Daniel sent us this one, and it's the kind of question that only comes from someone who's been burned by Docker at two in the morning. He's pointing out the fundamental irony — Docker solves the "works on my machine" problem beautifully for applications, but when you need to move the actual data, the volumes, between hosts, suddenly you're on your own. He wants to know why that gap exists, what tools actually work for migrating volumes between environments, and whether using full volume copies as a periodic backup strategy makes any sense. There's a lot to unpack here.
Before we dive in, quick note — today's script is being written by DeepSeek V four Pro. So if anything sounds unusually coherent, that's why.
I was going to say, if I sound smarter than usual, don't get used to it.
Alright, so this is one of those topics where the frustration is completely justified. Docker volumes are not portable by design. That's not a bug exactly, but it's definitely not a feature anyone celebrates. The default local volume driver stores everything under var lib docker volumes, and that path is tied to the host's filesystem and the specific storage driver — overlay two, aufs, whatever that machine is running. You can't just SCP that folder to another server and expect it to work.
This is where the promise and the reality collide, right? Docker says, here's your container, it runs the same everywhere. And you think, great, I'll just take the whole thing — app, data, everything — and move it. But the container is just the runtime. The data lives in this other thing that Docker treats as almost an afterthought. It's like being promised a fully furnished apartment and arriving to find the furniture is bolted to the floor of the old building.

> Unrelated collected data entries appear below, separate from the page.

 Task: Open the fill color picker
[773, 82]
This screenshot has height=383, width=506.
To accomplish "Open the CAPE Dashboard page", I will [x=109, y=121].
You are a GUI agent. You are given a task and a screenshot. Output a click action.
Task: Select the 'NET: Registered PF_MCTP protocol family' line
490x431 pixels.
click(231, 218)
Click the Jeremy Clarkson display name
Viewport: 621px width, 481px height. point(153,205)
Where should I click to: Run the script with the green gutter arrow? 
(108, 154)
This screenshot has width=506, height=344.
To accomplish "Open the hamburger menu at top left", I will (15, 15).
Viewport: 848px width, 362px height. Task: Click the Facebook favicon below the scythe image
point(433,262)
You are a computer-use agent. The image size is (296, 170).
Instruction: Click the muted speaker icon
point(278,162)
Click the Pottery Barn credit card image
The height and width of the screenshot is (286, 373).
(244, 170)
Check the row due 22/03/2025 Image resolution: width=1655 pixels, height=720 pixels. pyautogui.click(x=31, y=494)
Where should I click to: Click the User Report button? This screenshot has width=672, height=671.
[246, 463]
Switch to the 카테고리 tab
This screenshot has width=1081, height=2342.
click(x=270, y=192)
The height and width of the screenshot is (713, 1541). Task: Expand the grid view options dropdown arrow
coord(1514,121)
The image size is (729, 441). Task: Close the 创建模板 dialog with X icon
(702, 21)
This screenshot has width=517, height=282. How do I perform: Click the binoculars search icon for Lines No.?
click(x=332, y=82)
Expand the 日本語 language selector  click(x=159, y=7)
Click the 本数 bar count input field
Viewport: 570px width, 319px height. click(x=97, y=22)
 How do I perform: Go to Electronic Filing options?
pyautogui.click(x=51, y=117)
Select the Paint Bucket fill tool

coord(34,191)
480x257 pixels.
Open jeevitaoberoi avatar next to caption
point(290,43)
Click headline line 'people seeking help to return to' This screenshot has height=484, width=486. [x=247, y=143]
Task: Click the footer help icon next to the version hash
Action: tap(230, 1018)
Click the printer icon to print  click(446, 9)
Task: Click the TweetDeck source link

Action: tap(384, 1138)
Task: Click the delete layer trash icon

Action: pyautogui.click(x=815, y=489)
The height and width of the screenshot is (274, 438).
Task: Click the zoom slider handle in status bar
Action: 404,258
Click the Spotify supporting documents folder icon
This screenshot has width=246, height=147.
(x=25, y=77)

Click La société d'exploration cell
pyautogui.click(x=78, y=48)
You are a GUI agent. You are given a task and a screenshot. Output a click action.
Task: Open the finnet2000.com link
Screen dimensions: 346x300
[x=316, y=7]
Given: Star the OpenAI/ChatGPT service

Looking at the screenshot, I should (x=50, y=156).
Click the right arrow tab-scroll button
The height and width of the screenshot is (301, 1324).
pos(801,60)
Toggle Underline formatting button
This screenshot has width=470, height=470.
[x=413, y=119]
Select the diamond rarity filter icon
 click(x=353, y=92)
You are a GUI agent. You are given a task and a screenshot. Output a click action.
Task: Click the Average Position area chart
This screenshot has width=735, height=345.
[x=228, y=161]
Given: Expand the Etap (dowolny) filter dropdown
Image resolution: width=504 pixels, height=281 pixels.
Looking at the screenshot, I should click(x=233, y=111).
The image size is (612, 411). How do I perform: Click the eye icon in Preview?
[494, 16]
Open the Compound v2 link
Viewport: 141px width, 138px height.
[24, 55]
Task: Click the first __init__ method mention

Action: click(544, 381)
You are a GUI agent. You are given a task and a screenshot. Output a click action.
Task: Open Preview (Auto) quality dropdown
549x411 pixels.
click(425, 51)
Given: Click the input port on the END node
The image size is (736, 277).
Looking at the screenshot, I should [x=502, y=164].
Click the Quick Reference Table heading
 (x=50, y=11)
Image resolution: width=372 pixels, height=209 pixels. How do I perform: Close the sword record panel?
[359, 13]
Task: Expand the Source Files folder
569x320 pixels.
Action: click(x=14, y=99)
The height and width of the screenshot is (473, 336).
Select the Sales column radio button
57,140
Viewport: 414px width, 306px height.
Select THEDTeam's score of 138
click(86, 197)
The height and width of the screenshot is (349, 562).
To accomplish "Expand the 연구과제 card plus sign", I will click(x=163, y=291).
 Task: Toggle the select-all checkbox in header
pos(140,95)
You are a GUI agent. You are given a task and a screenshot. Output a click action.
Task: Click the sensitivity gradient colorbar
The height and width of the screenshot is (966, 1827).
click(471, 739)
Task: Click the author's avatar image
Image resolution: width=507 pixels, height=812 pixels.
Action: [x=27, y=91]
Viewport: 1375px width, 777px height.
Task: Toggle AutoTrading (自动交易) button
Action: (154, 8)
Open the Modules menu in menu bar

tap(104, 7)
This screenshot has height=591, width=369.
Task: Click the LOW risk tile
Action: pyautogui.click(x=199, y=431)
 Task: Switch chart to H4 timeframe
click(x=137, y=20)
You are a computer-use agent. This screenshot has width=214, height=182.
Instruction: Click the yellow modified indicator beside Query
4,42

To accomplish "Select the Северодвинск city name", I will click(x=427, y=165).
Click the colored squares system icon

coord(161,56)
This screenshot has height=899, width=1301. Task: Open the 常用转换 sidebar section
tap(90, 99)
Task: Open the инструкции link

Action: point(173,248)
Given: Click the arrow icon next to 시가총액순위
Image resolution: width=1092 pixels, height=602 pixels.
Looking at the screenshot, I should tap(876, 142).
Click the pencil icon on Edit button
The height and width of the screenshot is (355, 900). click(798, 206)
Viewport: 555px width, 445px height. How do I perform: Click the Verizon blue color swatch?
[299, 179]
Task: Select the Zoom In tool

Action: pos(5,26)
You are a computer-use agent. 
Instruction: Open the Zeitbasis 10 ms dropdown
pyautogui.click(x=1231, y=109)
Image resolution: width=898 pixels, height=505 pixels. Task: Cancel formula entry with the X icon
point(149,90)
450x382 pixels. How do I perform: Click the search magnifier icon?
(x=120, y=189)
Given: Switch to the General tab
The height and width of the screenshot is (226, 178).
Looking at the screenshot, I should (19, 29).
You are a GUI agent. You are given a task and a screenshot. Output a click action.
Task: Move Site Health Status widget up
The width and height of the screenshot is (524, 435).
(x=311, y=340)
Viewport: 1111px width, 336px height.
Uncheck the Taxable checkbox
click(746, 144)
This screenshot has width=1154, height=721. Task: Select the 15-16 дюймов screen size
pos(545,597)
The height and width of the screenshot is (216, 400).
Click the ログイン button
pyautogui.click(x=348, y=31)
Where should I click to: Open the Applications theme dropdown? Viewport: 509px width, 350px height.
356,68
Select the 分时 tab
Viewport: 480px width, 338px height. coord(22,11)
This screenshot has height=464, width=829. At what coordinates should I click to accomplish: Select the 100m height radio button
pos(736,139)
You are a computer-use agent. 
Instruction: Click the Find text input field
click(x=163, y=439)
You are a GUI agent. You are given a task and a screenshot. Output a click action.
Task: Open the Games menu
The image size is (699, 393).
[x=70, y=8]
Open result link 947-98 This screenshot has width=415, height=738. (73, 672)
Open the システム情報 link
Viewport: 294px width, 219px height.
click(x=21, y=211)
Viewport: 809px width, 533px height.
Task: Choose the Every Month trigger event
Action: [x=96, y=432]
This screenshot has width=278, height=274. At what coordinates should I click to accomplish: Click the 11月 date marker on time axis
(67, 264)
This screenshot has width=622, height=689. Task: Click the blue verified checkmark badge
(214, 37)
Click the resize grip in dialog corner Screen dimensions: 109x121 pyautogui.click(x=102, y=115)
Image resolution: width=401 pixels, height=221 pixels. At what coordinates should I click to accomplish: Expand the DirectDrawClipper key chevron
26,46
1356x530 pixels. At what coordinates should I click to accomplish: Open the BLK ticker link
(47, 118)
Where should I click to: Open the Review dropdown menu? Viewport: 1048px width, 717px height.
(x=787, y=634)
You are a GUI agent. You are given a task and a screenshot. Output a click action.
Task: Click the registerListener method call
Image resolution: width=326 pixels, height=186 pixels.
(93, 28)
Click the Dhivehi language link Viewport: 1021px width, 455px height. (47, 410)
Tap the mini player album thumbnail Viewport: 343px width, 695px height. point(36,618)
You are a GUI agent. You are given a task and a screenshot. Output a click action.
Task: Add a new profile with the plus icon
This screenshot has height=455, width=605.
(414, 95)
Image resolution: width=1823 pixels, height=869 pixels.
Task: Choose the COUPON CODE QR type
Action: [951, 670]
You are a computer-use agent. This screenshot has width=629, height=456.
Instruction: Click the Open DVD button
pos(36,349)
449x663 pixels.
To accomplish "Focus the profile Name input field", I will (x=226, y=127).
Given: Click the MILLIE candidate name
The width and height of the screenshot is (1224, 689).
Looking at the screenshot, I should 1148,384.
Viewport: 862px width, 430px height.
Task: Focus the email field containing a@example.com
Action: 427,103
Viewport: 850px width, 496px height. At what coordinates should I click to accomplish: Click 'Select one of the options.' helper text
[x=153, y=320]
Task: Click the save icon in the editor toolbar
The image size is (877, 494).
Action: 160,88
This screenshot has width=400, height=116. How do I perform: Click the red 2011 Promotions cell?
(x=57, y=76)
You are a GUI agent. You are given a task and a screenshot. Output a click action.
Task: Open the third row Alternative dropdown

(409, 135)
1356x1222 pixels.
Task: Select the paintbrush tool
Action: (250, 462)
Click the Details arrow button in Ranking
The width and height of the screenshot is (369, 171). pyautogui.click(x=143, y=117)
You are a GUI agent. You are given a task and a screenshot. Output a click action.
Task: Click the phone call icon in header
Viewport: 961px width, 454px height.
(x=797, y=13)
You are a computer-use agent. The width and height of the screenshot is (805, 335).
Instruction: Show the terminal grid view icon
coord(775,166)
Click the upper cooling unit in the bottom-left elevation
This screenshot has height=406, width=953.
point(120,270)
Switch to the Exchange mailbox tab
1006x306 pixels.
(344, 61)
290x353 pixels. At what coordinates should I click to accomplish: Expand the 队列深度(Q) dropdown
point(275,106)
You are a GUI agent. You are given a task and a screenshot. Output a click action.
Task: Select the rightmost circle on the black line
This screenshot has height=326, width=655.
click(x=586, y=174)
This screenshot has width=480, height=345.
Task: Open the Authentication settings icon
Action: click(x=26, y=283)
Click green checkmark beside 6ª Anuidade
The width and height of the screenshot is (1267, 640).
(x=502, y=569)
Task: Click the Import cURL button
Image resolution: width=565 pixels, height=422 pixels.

The tar over SSH pipeline is the workaround everyone eventually discovers. You spin up a temporary Alpine container, mount the volume, archive it to standard output, pipe that over SSH, and extract it into a new volume on the destination. One command, no intermediate files written to disk. It works, but calling it elegant would be generous.
It's the kind of solution where you feel clever for about thirty seconds, and then you realize you're going to have to do this every time.
For large volumes, it's painful. If you have a two terabyte database volume, that tar pipeline is going to take hours, and if the connection drops halfway through, you start over. That's where rsync becomes the better option. You find the volume mount point with docker volume inspect, and then rsync directly from the underlying data directory to the destination. It only transfers changed blocks, so for incremental syncs it's far more efficient.
Here's the thing Daniel is really getting at — why is this the state of affairs? Docker had years to build a docker volume push command, or docker volume replicate, something. They didn't. Was that a deliberate choice or just neglect?
I think it was deliberate in the sense that Docker's philosophy has always been to defer to existing tools where they already work well. Backup and migration are OS level concerns. Docker's position was, we're not going to reinvent those wheels poorly. The problem is that by not providing even a thin wrapper, they left users with a manual, error prone process that feels like it should have been solved.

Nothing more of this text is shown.